John Omernik 2013-02-12, 03:34
Mark Grover 2013-02-12, 05:08
You are correct on the what I am hoping to do, basically emit two records
for every row. What was interesting was when I just did the union in the
from, it didn't see to do a double table scan. I ended up doing:
INSERT OVERWRITE TABLE table_summary
select col1, unioned_col, count(distinct col4) from
( select col1, col2 as unioned_col, col4 from table
select col1, col3 as unioned_col, col4 from table
group by col1, unioned_col
When I ran that, it did not run two sets of maps (as I expected it would,
one for each part of the union) is there something that Hive is doing under
the covers to optimize that for me?
I didn't think to use the transform, but you are right, that would be a
very simple transform in any language.
Thoughts on my resultant query? perhaps I am just not getting all the data
I should be?
On Mon, Feb 11, 2013 at 11:08 PM, Mark Grover
> Please correct me if I didn't understand the problem correctly.

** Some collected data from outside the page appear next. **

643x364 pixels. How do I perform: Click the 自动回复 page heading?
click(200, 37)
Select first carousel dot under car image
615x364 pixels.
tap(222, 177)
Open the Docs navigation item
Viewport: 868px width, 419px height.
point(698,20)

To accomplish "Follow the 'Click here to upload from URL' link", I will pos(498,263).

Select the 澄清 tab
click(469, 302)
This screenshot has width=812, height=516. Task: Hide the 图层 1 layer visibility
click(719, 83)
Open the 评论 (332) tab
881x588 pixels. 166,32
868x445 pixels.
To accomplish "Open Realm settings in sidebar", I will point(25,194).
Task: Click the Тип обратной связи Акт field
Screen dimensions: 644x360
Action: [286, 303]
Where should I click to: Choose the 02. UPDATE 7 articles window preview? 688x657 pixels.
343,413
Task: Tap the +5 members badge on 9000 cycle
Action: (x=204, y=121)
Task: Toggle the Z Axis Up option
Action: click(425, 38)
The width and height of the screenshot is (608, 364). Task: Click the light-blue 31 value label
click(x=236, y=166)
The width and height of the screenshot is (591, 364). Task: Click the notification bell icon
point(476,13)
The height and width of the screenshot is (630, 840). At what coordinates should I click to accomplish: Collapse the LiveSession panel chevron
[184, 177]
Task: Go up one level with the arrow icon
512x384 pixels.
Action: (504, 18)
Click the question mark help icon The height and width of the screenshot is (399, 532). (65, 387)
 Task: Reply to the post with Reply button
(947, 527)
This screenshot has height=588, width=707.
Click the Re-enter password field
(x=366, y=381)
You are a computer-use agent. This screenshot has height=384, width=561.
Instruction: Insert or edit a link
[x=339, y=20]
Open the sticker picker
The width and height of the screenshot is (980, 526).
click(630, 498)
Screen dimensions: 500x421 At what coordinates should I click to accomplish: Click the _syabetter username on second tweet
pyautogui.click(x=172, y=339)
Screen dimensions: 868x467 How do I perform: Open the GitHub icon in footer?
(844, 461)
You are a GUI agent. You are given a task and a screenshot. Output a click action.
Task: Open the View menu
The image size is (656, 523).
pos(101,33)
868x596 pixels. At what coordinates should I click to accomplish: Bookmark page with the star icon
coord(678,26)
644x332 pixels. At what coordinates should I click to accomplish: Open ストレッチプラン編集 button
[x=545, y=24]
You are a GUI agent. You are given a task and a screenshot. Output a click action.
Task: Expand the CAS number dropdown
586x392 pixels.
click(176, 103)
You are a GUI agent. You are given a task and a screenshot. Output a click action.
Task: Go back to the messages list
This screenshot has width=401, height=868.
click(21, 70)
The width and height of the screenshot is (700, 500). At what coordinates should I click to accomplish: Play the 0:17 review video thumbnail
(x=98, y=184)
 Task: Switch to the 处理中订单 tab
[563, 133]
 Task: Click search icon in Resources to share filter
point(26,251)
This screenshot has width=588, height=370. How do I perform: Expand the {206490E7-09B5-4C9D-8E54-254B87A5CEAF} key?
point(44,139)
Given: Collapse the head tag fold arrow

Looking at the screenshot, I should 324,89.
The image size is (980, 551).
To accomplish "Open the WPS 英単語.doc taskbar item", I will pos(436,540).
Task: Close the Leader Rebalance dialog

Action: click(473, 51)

> I think in this scenario, it's best to think about the query in terms of
> MapReduce. In this case, you would want for each record sent as input to
> your mapper, two records to be emitted, one with col2's value and one with
> col3's value. Then, if you did whatever count/distinct magic you wanted to
> do in the reduce phase, you would have read the table only once.
> With the above in mind, if I were doing this, I would consider using
> Hive's transform functionality to use a custom mapper.
> Also, FWIW, this part seems unnecessary:
> from (
> col1, col2, col3, col4
> from table
> ) a
> I think you might just be able to do (this is from top of my head, no
> from table
> insert overwrite...
> And, if I misunderstood your problem, my apologies. If you could provide
> an example with sample data and expected output, that might be helpful.
> On Mon, Feb 11, 2013 at 7:34 PM, John Omernik <[EMAIL PROTECTED]> wrote:
>> I am trying to do a union, group by, and multi insert all at once. I know
>> this convoluted but I what I am trying to do is avoid having to scan
>> through the original table more than once... if I can get all my data from
>> two columns that I want to pull together, in one round of mappers, I win...
>> Basically, col2 and col3 are they type of data, one is src, one is dst, I
>> want a single record for every uniq value of both col2 and col3.
>> Any thoughts?
>> from (
>> col1, col2, col3, col4
>> from table
>> ) a
>> INSERT overwrite TABLE table_summary
>> select col1, unioned_col, count(1), count(distinct col4) from
>> (select col1, col2 as unioned_col, col4
>> UNION ALL
>> select col1, col3 as unioned_col, col4
>> ) b
>> group by col1, unioned_col